WHAT YOU WILL DO: Nothing should appear in the answer except the lines from the one containing "Screen dimensions: 548x343" through the end of the records below, written out exactly.

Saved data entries

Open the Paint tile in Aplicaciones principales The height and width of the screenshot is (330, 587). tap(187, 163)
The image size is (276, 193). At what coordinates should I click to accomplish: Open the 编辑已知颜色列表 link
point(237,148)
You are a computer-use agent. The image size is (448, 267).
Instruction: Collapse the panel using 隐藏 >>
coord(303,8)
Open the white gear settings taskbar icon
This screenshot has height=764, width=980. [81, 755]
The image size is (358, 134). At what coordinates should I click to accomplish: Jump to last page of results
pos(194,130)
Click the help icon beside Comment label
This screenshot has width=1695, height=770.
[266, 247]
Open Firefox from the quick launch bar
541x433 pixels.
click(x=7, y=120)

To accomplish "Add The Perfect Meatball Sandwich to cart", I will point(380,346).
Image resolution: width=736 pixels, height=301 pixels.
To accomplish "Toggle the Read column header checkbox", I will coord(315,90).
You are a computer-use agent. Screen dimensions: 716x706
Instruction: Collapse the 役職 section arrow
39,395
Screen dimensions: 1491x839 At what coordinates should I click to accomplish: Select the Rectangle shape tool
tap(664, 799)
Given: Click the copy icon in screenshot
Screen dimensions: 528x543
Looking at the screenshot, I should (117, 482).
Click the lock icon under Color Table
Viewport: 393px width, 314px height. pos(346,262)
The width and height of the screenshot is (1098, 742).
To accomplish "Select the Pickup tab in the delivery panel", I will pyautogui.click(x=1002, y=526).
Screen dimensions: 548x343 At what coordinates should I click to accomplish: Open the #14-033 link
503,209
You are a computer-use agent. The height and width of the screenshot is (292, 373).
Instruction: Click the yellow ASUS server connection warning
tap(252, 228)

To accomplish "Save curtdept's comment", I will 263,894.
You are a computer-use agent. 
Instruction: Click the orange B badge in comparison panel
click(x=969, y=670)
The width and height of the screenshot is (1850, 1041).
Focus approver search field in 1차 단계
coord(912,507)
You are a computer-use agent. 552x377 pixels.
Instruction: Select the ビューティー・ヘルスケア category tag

TASK RESULT:
Screen dimensions: 548x343 At what coordinates should I click to accomplish: Open the #14-033 link
503,209
You are a computer-use agent. The height and width of the screenshot is (292, 373).
Instruction: Click the yellow ASUS server connection warning
tap(252, 228)

To accomplish "Save curtdept's comment", I will 263,894.
You are a computer-use agent. 
Instruction: Click the orange B badge in comparison panel
click(x=969, y=670)
The width and height of the screenshot is (1850, 1041).
Focus approver search field in 1차 단계
coord(912,507)
You are a computer-use agent. 552x377 pixels.
Instruction: Select the ビューティー・ヘルスケア category tag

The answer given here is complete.